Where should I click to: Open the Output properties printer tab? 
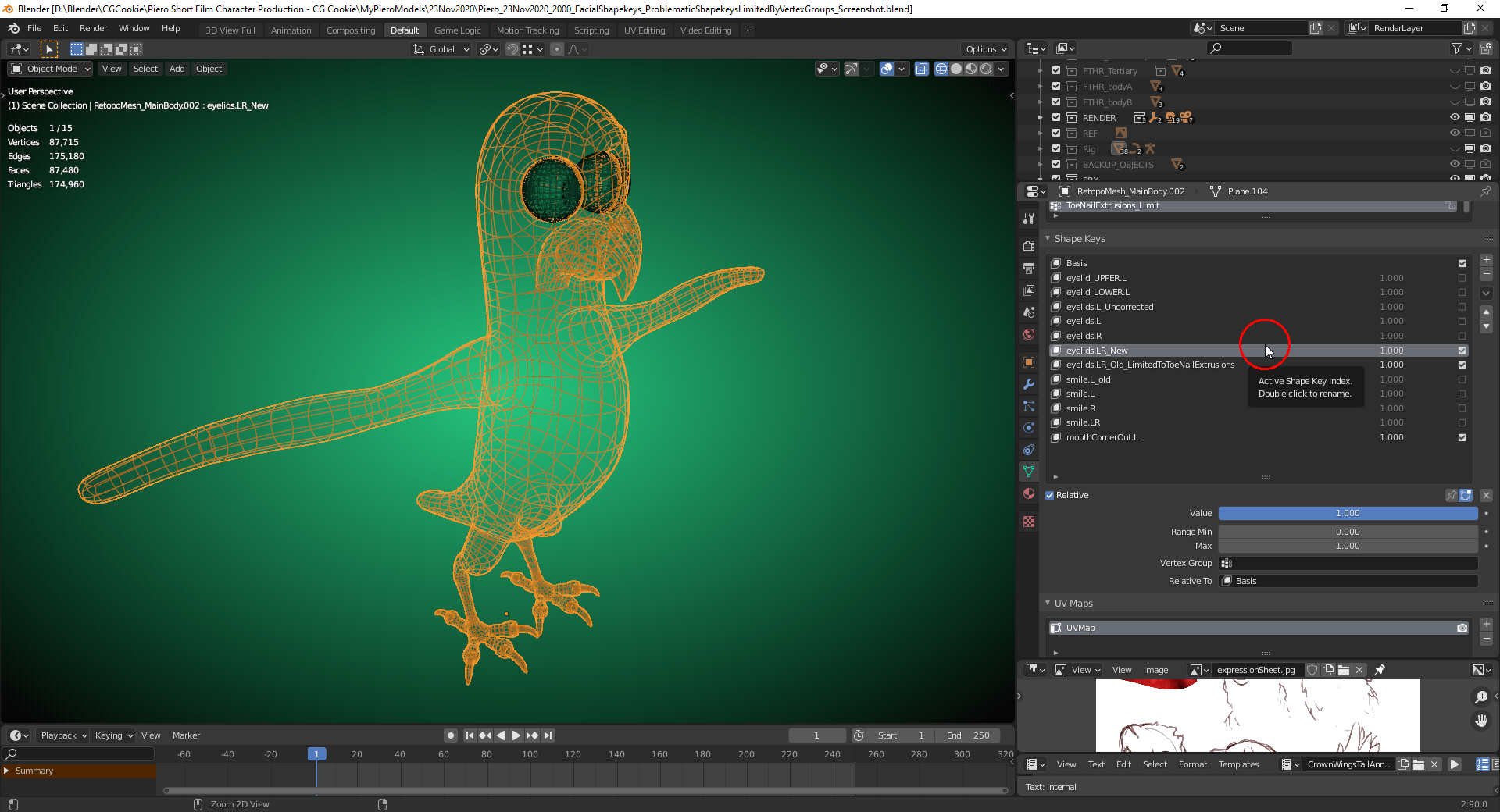[x=1029, y=269]
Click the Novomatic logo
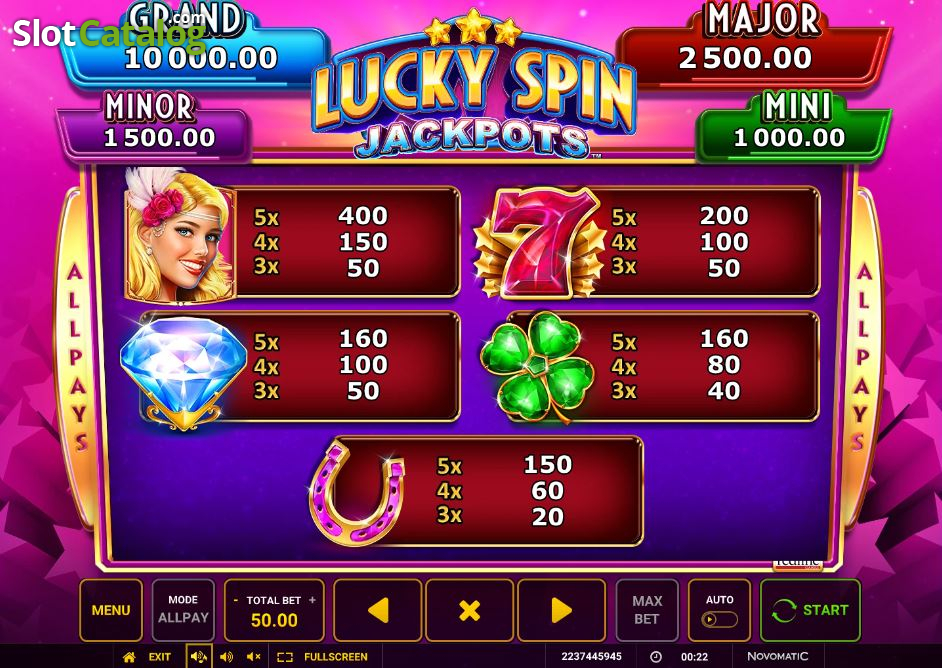 click(x=777, y=657)
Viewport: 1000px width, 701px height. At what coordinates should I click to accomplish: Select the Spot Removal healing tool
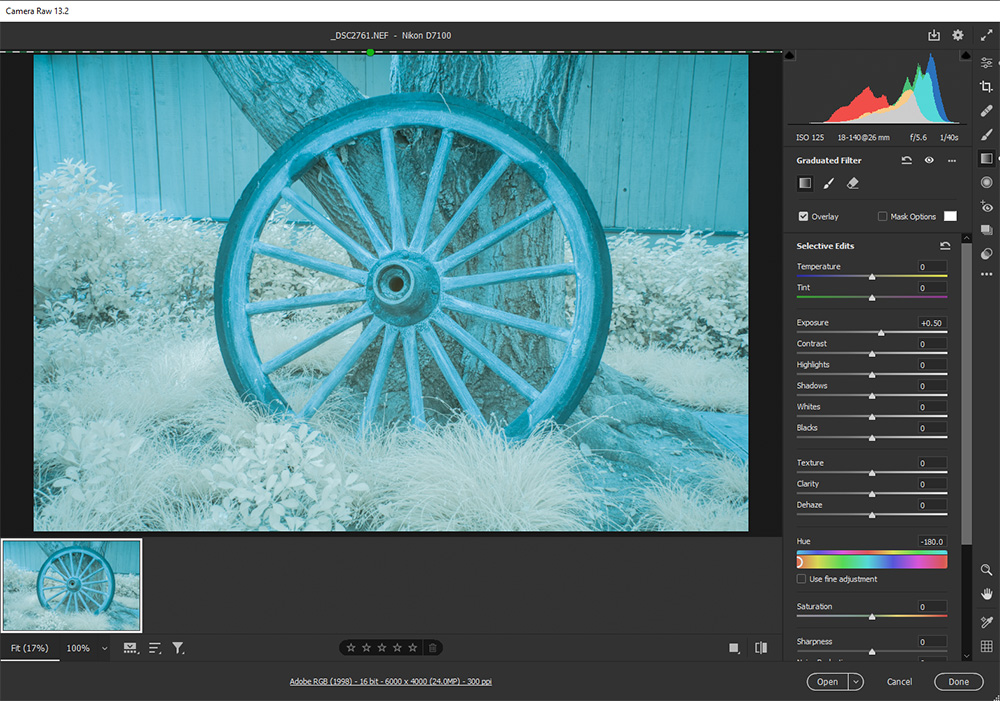987,111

**Required work:** Set the listing down exactly, without its pictures.

**Solution:**
Where should I click to: Open the Output properties printer tab? 
[x=1029, y=269]
Click the Novomatic logo
 click(x=777, y=657)
Viewport: 1000px width, 701px height. At what coordinates should I click to accomplish: Select the Spot Removal healing tool
987,111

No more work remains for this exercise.